US President Donald Trump has said a lawmaker’s claim he made a soldier’s widow cry is “totally fabricated”.
Congresswoman Frederica Wilson said she was shocked by the president’s comments to the bereaved wife of a fallen soldier.
The Democratic lawmaker claimed he told the widow: “He knew what he was signing up for, but I guess it hurts anyway.”
Sgt La David Johnson was among four US special service troops killed in Niger by Islamist militants this month.
Mr Trump has already been criticised for not contacting the families of the dead servicemen right after the fatal ambush on 4 October.
The president tweeted on Wednesday morning: “Democrat Congresswoman totally fabricated what I said to the wife of a soldier who died in action (and I have proof). Sad!”
Mr Trump did not immediately provide the evidence.
Ms Wilson, who represents a Florida district, told CNN that the president’s call was made shortly before Sgt Johnson’s coffin arrived in Miami.
“This gentleman has a brain disorder,” said the lawmaker, “and he needs to be checked out.”
Ms Wilson told WPLG, a Miami TV station, she heard the president’s “so insensitive” remarks to the widow on speakerphone in a limousine.
“Yeah, he [President Trump] said that,” Ms Wilson said. “To me, that is something that you can say in a conversation, but you shouldn’t say that to a grieving widow.
“And everyone knows when you go to war, you could possibly not come back alive. But you don’t remind a grieving widow of that.”
Ms Wilson told the Washington Post that the widow, Myeshia Johnson, who is expecting the couple’s third child, broke down in tears after the conversation.
“He made her cry,” Ms Wilson said.
The congresswoman told the newspaper that she wanted to grab the phone and “curse him out”.
But an army sergeant who was holding the handset would not let her speak to the president, she said.
A White House official said Mr Trump’s conversations with the families of fallen servicemen were private.

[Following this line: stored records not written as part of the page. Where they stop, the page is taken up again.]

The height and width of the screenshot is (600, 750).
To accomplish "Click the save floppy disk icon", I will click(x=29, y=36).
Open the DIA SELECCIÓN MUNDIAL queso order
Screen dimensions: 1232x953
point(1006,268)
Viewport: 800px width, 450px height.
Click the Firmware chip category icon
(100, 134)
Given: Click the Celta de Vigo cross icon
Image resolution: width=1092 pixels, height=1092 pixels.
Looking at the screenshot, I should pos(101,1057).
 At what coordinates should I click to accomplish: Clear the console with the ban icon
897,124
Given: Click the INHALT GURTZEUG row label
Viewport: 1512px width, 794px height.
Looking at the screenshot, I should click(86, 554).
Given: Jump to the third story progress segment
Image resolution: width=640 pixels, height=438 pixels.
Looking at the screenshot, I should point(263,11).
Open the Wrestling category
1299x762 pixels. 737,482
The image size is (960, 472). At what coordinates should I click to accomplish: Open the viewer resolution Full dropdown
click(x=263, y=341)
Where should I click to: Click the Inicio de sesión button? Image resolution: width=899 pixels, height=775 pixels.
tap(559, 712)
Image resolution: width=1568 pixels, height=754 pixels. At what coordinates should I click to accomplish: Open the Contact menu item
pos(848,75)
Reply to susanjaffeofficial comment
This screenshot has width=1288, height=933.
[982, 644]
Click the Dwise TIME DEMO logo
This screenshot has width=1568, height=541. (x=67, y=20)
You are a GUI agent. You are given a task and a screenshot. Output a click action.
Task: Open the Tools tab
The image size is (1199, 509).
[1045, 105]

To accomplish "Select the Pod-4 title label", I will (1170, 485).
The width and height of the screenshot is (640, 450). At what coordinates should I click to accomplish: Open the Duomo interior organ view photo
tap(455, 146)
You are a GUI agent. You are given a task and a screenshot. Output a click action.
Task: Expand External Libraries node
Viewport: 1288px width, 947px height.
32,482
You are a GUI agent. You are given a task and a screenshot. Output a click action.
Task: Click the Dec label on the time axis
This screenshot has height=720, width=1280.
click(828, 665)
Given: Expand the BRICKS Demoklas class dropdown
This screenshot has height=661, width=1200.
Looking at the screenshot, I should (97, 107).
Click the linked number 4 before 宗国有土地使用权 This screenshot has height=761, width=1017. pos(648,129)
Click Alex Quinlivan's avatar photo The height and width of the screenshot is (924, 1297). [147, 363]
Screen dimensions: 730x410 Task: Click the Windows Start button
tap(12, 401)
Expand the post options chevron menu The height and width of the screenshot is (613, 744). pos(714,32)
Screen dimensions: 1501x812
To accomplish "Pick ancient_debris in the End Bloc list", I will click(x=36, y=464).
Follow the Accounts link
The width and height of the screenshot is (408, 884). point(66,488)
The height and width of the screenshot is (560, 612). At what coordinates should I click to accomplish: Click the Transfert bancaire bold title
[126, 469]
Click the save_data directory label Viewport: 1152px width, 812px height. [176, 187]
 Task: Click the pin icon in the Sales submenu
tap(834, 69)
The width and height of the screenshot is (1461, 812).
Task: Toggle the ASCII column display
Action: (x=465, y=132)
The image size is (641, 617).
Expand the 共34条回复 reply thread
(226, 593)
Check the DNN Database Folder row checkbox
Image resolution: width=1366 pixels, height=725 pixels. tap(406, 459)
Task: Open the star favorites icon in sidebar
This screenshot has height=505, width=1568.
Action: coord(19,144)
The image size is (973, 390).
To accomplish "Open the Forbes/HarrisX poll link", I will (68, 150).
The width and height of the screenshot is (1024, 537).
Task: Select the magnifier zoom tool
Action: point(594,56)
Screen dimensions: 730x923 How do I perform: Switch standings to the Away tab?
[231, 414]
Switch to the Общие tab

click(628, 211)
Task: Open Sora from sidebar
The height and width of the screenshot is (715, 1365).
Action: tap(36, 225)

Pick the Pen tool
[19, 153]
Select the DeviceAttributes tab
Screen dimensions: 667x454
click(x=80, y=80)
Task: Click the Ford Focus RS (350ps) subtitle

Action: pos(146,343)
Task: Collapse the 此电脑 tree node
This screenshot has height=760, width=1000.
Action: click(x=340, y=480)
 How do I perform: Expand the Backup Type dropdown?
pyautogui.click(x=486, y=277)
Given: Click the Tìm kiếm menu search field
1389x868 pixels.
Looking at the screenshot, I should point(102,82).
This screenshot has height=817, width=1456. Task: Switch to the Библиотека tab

The full context of the conversation is not known. Ms Wilson said that when she had asked Ms Johnson about the exchange, she said she could not remember.
The alleged remarks sparked angry comments on social media, with Ms Wilson saying on Twitter that Mr Trump did “not possess the character, empathy or grace to be president of the United States”.
Mr Trump has been on the defensive over the Niger deaths since a reporter asked him at the White House on Monday why he had yet not called the families.
He provoked fury by falsely claiming that his predecessor, Barack Obama, and other former US presidents did not call the relatives of fallen service members.
Mr Trump also said he had written letters to the families of the four killed in Niger and planned to call them soon.
The White House later said the president had spoken to the families, but did not say when.
On Tuesday, Mr Trump ratcheted up the row by suggesting that President Obama did not call the family of Mr Trump’s chief of staff Gen John Kelly when his son was killed in Afghanistan in 2010.
This is not the first time Mr Trump has found himself in an imbroglio over US veterans.
As presidential candidate, he mocked Senator John McCain for having been captured as a prisoner of war in Vietnam.
He also engaged in a racially charged feud with the parents of decorated army captain Humayun Khan, who was killed in Iraq in 2004.